Somehow, this deadly pandemic has ushered in a new public movement. We’ve experienced the Great Depression and the Great Recession, and now we’ve got the Great Resignation. For the first time in my lifetime, businesses are having a seriously difficult time finding and keeping employees. Across decades, boards of directors have kept their sights singularly focused on the bottom line, showing little concern for the ever-widening, obscene gap between front line pay vs management compensation. To see them paying well over minimum to attract and retain workers does my heart good.

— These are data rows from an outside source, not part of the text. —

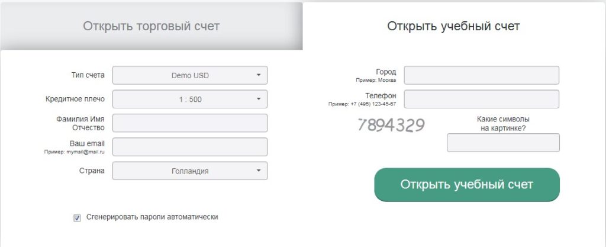The height and width of the screenshot is (247, 606).
Task: Click the captcha answer field under Какие символы на картинке
Action: point(503,143)
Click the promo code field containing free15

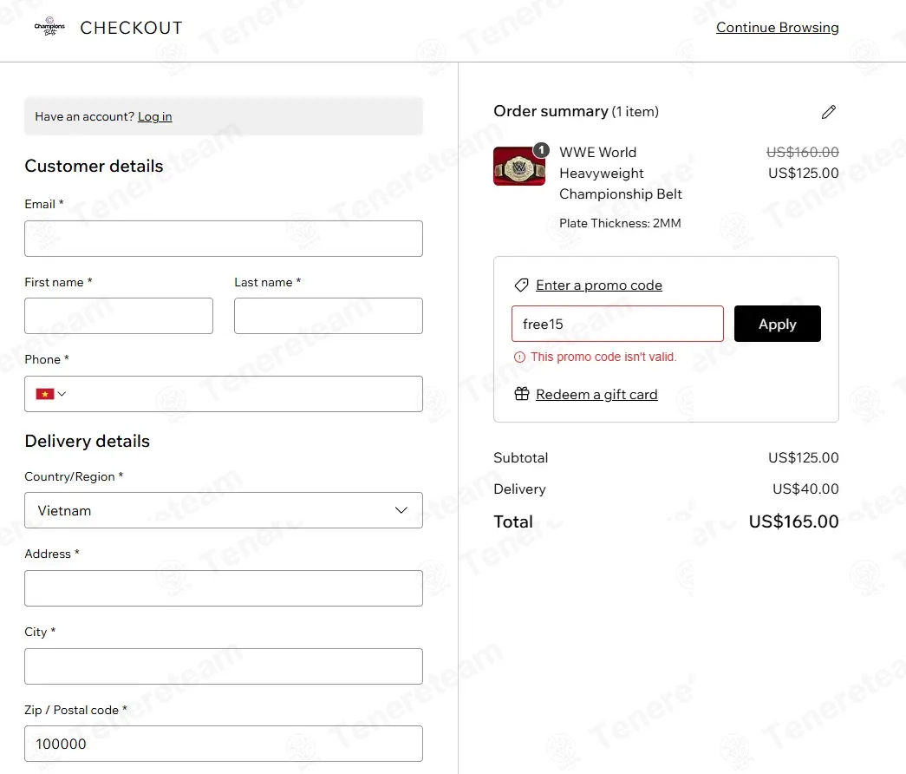pos(617,324)
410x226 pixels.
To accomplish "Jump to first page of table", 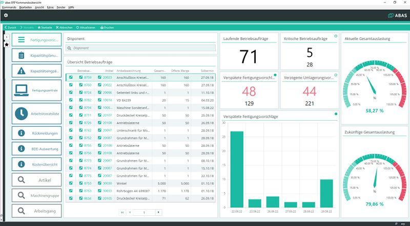I will (122, 212).
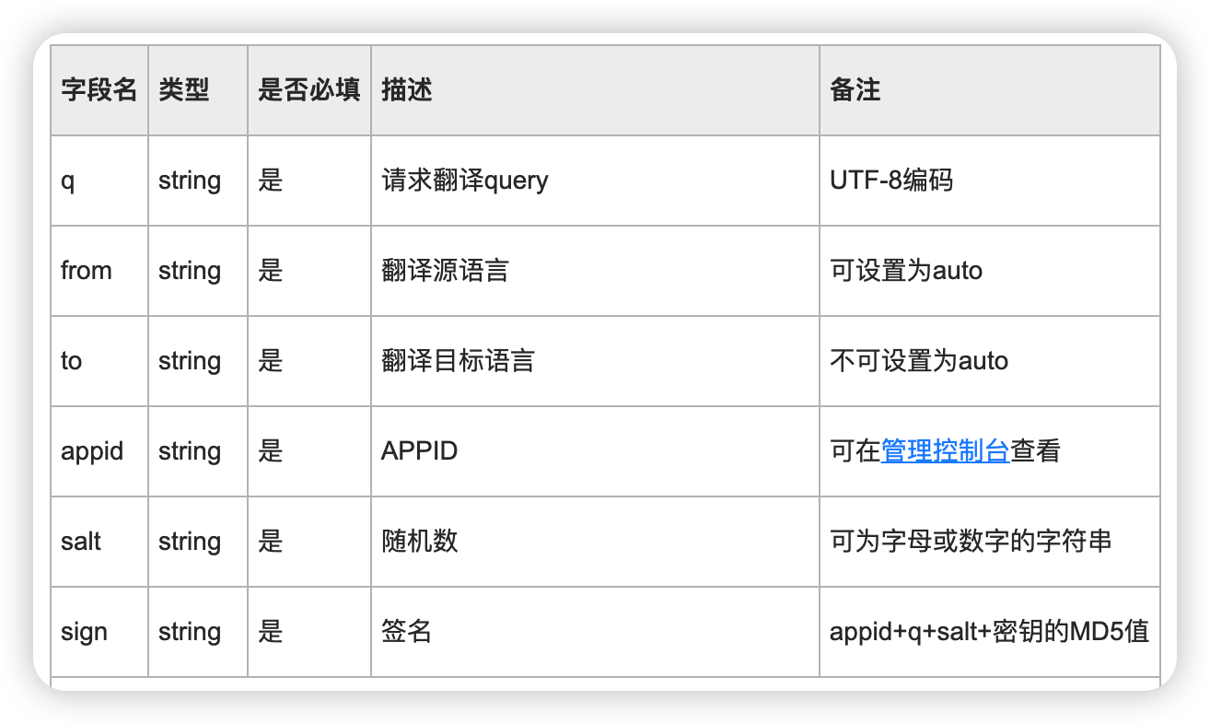Click the 类型 column header
The image size is (1210, 724).
184,90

The most puzzling societal shift I’ve witnessed is the worshipful attitude that tens of millions have lavished on a two-bit phony. I get that even the best of the press can be biased, and I’ve chosen to seriously curtail my intake of news programming. These devotees of the last office holder, though, were satisfied with their lone channel for infotainment and then they got two more. Now, they can receive further confirmation that the election was stolen, and they firmly believe still today. I’ve studied some history, enough to see particular politics carried in and washed out on waves. In the midst of the current currents, it’s hard to see our way to more civil discourse.
It’s important for me to keep in mind that almost everyone is unsure these days, with the whole world set topsy-turvy. I am not uniquely affected by doubts or insecurities, limits on contact with others, and a search for connection in this new age – and neither are you. We are all in this together, irrespective of which view we take.